On an ethernet segment L2 address are used to send the frames from device to device NOT L3 ip address. L3 is used when the desitination is not on the local link. When you need to send data to some one your system will look at the IP and determine if the destination on the local link or not. IF it is, it will use ARP to find the mac address. If it is not on the local link if will use arp to find the mac address of the gateway interface of the router that the link is attached to. It then send the frame using L2 addressing to either the destination or the gateway.

As you can see L2 and L3 work together. When a L3 protocal needs to send a broadcast, it will use a L3 broadcast address and a L2 broadcast address when it hands off the packet to the datalink layer.

I need say something about broadcasts.
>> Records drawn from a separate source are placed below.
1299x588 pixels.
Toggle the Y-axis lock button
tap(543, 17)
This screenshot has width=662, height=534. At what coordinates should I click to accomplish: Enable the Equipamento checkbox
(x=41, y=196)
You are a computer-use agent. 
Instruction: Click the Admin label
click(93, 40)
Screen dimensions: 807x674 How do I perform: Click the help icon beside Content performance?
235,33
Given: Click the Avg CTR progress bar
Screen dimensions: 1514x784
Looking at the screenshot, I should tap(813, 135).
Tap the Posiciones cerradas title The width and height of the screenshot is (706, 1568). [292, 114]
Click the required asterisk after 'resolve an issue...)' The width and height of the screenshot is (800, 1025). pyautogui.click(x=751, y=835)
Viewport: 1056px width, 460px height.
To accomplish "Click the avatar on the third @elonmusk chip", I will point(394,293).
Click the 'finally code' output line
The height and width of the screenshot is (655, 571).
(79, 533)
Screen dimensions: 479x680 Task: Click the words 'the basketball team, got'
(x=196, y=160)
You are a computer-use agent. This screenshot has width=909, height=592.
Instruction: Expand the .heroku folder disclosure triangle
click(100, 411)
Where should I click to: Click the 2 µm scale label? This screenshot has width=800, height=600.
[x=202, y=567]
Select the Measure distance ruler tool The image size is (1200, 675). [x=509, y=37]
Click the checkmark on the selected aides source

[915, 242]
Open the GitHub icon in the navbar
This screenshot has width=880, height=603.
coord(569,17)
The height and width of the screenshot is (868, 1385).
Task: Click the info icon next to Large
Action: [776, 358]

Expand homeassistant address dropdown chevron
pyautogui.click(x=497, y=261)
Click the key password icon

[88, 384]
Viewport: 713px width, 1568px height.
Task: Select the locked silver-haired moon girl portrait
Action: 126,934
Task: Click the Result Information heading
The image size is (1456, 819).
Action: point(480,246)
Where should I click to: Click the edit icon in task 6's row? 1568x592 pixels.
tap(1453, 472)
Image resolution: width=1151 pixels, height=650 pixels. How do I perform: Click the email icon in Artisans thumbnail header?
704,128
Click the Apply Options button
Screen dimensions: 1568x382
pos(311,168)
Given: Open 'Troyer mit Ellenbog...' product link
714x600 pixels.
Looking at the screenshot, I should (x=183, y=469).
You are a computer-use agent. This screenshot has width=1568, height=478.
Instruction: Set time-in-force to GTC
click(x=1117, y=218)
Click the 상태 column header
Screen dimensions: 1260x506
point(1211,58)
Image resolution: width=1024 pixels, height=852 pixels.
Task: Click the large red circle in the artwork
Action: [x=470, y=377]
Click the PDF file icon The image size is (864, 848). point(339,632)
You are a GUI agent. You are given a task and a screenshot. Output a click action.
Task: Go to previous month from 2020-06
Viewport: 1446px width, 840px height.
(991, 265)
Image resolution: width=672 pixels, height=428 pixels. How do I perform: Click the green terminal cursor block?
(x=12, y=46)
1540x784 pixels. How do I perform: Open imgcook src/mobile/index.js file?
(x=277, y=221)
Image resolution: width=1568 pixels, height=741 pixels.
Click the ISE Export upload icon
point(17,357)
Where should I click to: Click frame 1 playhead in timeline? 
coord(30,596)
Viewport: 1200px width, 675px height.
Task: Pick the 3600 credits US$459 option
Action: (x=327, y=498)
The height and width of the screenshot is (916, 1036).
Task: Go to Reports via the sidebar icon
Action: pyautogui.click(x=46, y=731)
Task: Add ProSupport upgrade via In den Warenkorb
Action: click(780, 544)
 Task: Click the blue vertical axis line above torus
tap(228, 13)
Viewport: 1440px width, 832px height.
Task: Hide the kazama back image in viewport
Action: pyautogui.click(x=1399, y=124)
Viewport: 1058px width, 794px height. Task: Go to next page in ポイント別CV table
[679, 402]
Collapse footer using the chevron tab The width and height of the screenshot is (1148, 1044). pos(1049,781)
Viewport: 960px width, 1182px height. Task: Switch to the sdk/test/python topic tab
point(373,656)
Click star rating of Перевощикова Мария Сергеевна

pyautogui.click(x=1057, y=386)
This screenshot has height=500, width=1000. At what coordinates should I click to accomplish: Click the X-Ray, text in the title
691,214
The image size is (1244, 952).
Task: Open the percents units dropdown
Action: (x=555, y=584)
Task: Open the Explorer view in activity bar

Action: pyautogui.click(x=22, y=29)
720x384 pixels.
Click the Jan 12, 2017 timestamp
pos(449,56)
Broadcast rarely have any meaning to hosts that are not on the local subnet.

For example in my previous post I mention ARP. The packet is router by layer 3 to the subnet where the destination is. This is where L3 stops and L2 begins. Now that it has found the subnet, it needs to send a broadcast only on that subnet to find the mac of the destination.

L3 protocols that need to send a broadcast will result in L2 sending a broacast on the local subnet because because L2 address is used on the local subnet. So, you will have both L3 and L2 broacasts at the same time.

There are L2 protocols that need to send broacasts will not usually generate a L3 broadcast.

Remember how data is encapsulated going down the osi model on the sending side and up the model on the receiving side.